◆ Exercise instructions
Continue the passage on platform shoes from the point where it stops.
━━ Selection
Worn long ago in Europe and in Japan, platform shoes were not seen as often after high-heeled shoes entered the scene in the 1590s. Several centuries later, they made a comeback in the late 1960s and flourished throughout the 1970s, also known as the disco decade. After the massive belt-tightening during World War II years, the fashion industry boomed and people, especially the youth, found themselves with lots of money to spend on clothes. Designs became more creative and provocative, thanks to the influence of the youth market. Rock stars and musicians also set the fashion scene. In an era marked with freedom and prosperity, the bold design of platform shoes found its way back into the mainstream.

Unisex Shoes

The feminist movement of the 1960s led to a more androgynous style. Although teenage girls and young women were the first to don platform shoes, it wasn't long before the fashion-conscious young men of England followed in the footsteps of pop stars who performed onstage in platform shoes, pairing them with narrow drainpipes or velvet flared trousers. Platform shoes were a Beatles favourite. The Rolling Stones and Elton John also performed in these chunky, funky shoes.
━━━━
━━ Supplied information
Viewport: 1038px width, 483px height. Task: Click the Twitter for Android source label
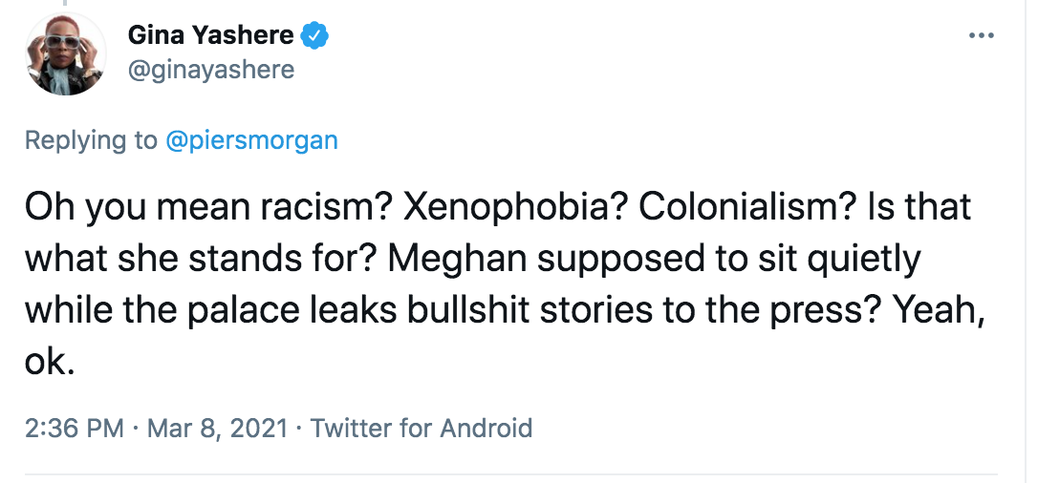[x=422, y=428]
━━━━
◆ Exercise result
The '70s and Beyond

The popularity of platform shoes also soared into the disco and glam rock era of the '70s, as rock stars such as David Bowie and Mick Jagger also pulled on platforms onstage. After taking another nosedive in popularity at the end of the '70s, platform shoes saw another rebirth in 1993 when model Naomi Campbell fell over in a pair of 9-inch mock-crocodile-skin shoes designed by Vivienne Westwood.

Revival

It wasn't in the late 2000s, however, that the general public began walking in sky-high shoes again. Luxury designers such as Christian Louboutin, Prada, Marc Jacobs and Miu Miu are mainstream favourites. Hollywood A-listers, such as Lady Gaga and Jessica Simpson, are also seen walking around in platform shoes of staggering heights and flamboyant designs.